Com o passar dos anos o Capitão Manoel Cordeiro da Silva edificou uma capela pordespacho proferido em 10 de fevereiro de 1874 pelo Arcebispo D. Manoel Joaquim da Silva. Esta capela foi consagrada como Capela do senhor da Boa Vida, ela foi erguida a três léguas da cidade de santo Antônio da Barra, ficando concluída em 29 de Abril de 1876, no dia 20 de junho de 1883, foram colocadas as imagens sendo o santuário consagrado na data comemorativa de 11 de Agosto.
 
Passando-se duas décadas, em 1894, surgiu outro povoado ao qual foi denominado pelo Capitão, de Candeal, devido em uma espécie de trigo que produz uma farinha muito alva, naquele tempo a cidade era o 7º Distrito de Condeúba e em 18 de Agosto de 1928 ele foi criado e registrado em ata pela lei nº 2145/1928, e em 10 de dezembro de 1928 houve a primeira eleição para juiz de paz no distrito de Candeal, sendo Roberto Alves de Oliveira (61 votos), Antonio José Pena (53), José Capuchinho (45 votos), Terêncio José de Oliveira (10 votos), Manoel Cordeiro de Oliveira (07 votos) e Marcolino José Ribeiro (06 votos), naquela época era um vai e vem de troca de poderes, o então prefeito da época, de Condeúba, para vingar do coronelismo da cidade de Candeal resolveu registrar aqui a cidade com o nome de uma arvore na qual era conhecida como pau sem folha,“MANDACARU”, com toda essa desunião houve antes da emancipação uma disputa por poderes e assim que emancipou, a eleição foi entre Joaquim Gonçalves ( que na época era vereador em Condeúba) e Jacinto Brás .

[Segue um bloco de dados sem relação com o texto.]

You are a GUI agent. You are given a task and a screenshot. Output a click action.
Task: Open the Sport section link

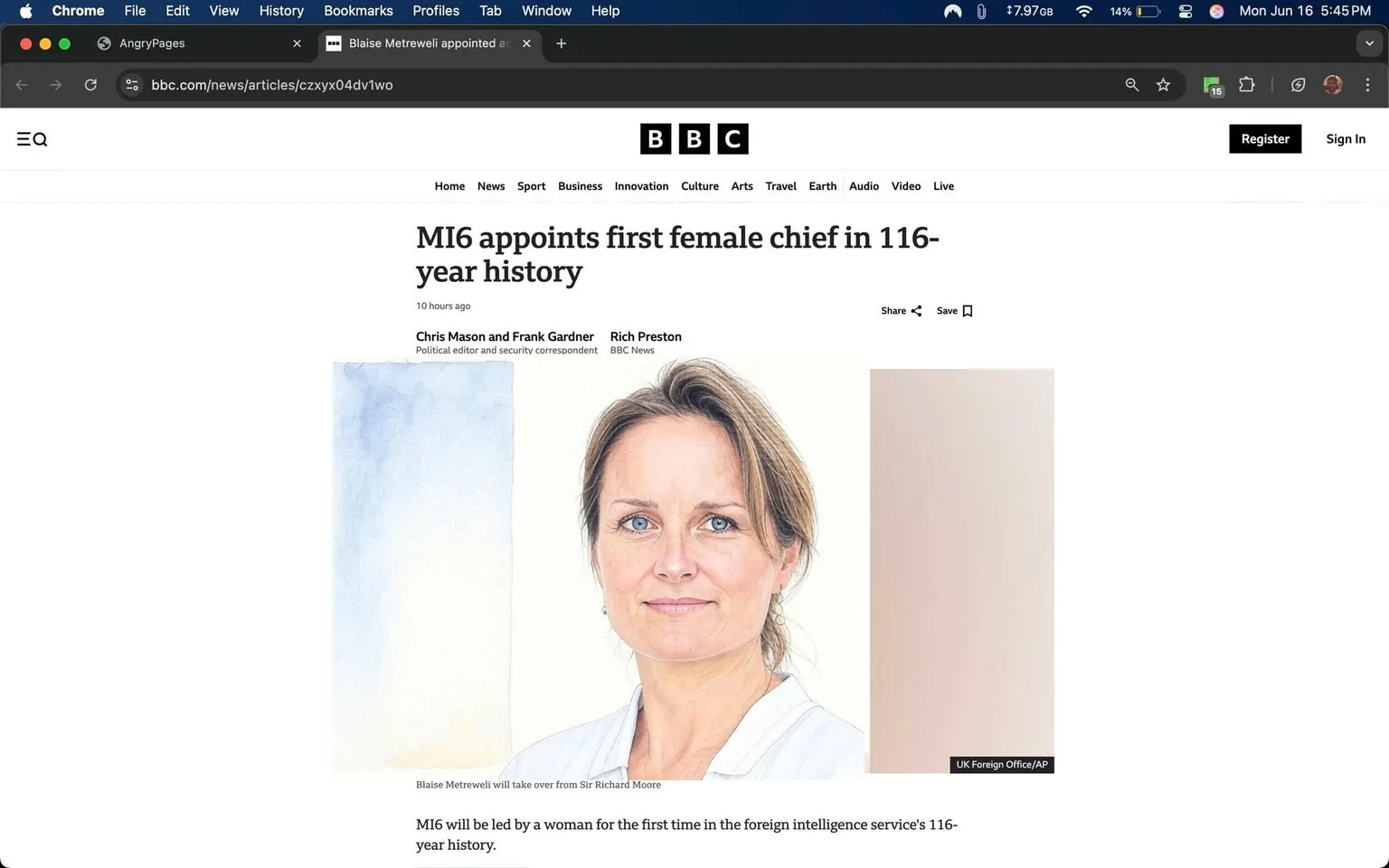coord(531,186)
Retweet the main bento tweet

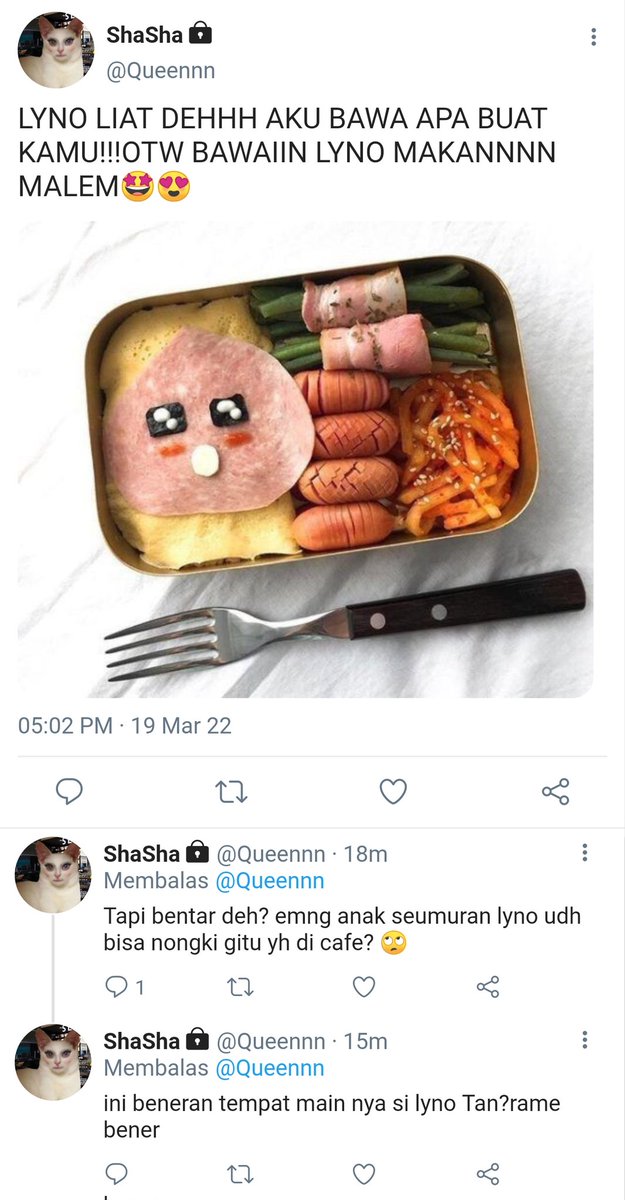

Em novembro de 1938, pelo Decreto Lei nº 11.089, o Distrito de Candeal passou a se chamar de Cordeiros e em 1961, tornou-se um município autônomo, desmembrado do município de Condeúba, o nome Cordeiros foi em homenagem ao seu fundador Capitão Manoel Cordeiro da Silva, homenagem feita pelo então deputado Estadual Dr. José Ademário Pinheiro, em 1961 quando desmembrou a Vila.
 
O Capitão Manoel Cordeiro da silva, faleceu aos oitenta e dois anos de idade, em sua fazenda Boa Vista no dia 05 de agosto de 1887, o mesmo foi sepultado na Capela do Senhor da Boa Vida que o mesmo mandou erguer, na sua lápide estava escrito “ Fundador não só do santuário como da cidade de Cordeiros”
 
Então em 26 de Março de 1889, as 15 horas e 30 minutos aos setenta e dois anos de idade falece Dona Carlota Alves Cordeiro da Silva, esposa do capitão na fazenda Boa Vista. A mesma então foi sepultada na mesma capela ao lado do esposo.
 
Hoje a capela já não existe mais, foi construída outra no local, e quanto ao cemitério onde estavam sepultados os ilustres cordeirenses também foi removida, não se sabe o que foi feito com as lápides e as ossadas retiradas na época. A capela depois de sua 1ª reforma, dentre inúmeros párocos que pela cidade passaram desde que foi construída, muitos contribuíram e destacaram como Padre Valdemar Moreira da Cunha, Dom Homero Leite Meira, Ladislau Klener, Darcílio, Paulo, Francisco, Vicente, Guiliano, Osvaldino, Waldech, Manoel, Antonio Alberto, Ademar e Tizziano.